Senior Executive Assistant, Fibernetics — fifteen years running the founders' desk. Designed Donna from her own job, reviews every beta seat, and trains the desk as it grows. The face customers meet on day zero.
Built and shipped the stack: the agent architecture (proven on Abby's finance desk), both product sites, and the live application pipeline. Owns the Claude + Mosaic platform, failover design and the Desk dashboard build.
Canadian carrier since 2011: infrastructure, uptime discipline, installed SMB base, VAR network, brand, and the founders' direct sponsorship of the project.
Every figure is an illustrative planning assumption for decision-making, not a forecast.

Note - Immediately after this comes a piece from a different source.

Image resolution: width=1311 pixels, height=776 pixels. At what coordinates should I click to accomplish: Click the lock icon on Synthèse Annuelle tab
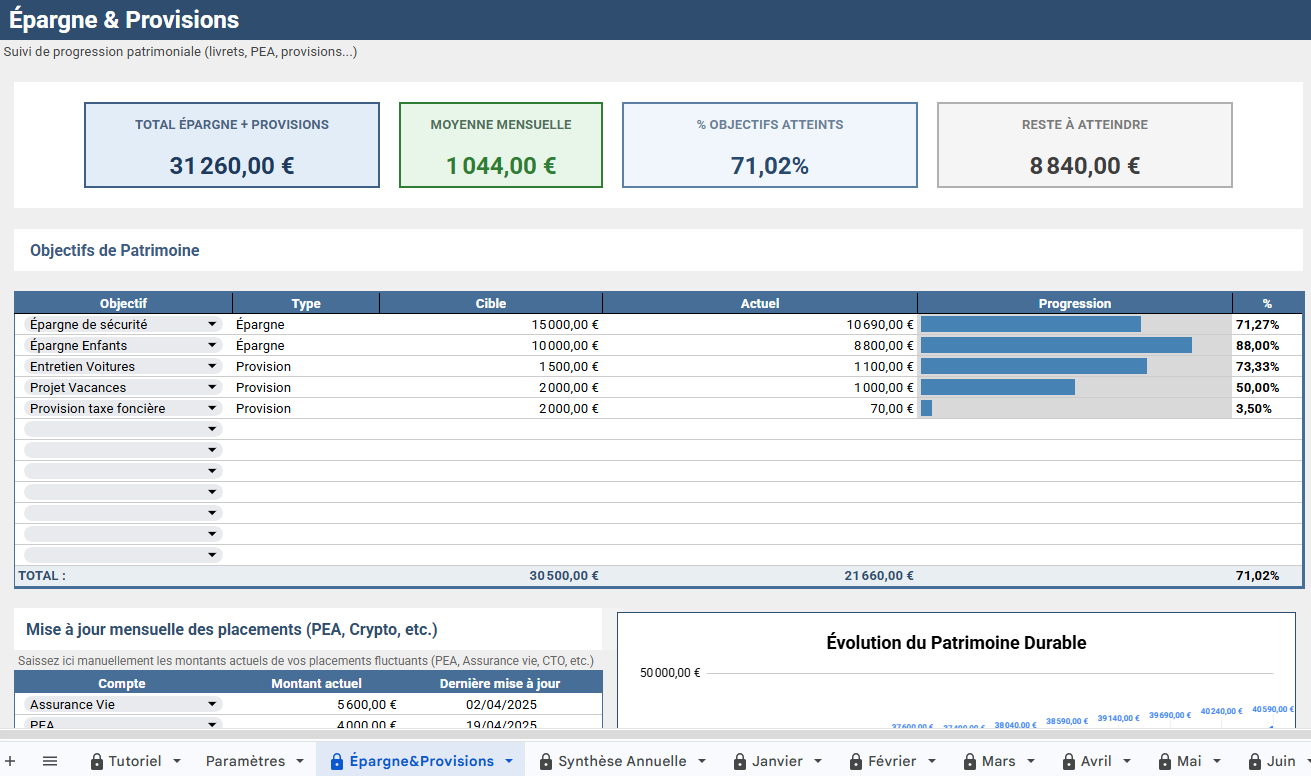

| Phase (illustrative) | Supervised seats | Platform seats | ARR (CAD) | Desk staff | Stance |
|---|---|---|---|---|---|
| Beta → mo 6 | 5 → 25 | 50 free | $0 → $450K | Dawn + 2 | Investment |
| Year 1 | 100 | 500 @ $149 | ≈ $2.7M | ~12 | Near break-even |
| Year 2 | 400 | 3,000 | ≈ $12.5M | ~45 | Profitable desk |
| Year 3–4 | 1,500 | 10,000 | ≈ $45M | Regional desks | Roster live (FIN/SUP/VOX) |
| Year 5 target | 4,000 | 25,000+ | ≈ $100M | Franchise-model desks | ≈ $1B at ~10× ARR |
Fill 5 beta seats from live intake. Ship the Desk dashboard MVP (buckets, review queue, insights). Convert beta → paid with an explicit yes. Hire reviewers 2–3. SOC 2 program start. VAR pilot with 2 resellers.
EA platform seat GA with self-serve pricing. FIN agent live (invoice chasing, expense coding — reviewed before anything posts). WhatsApp channel for international. 100+ supervised seats, 500+ platform seats.
VOX voice agent on NEWT's own telephony. Donna-certified reviewer program → a marketplace where any certified EA sells supervised capacity on our rails, and we take the platform cut. The trust layer for agentic work.
Everyone is racing to make agents more autonomous; the customers with money are begging for someone to make them accountable — and accountability is the only part of this Fibernetics has already been selling for fifteen years.
Market sizes, financial projections, margins and seat counts in this document are illustrative planning assumptions drawn from published 2026 ranges and internal estimates; they are not forecasts or performance guarantees. Product claims describe the live beta as deployed. Prepared with the founders' knowledge for internal decision-making.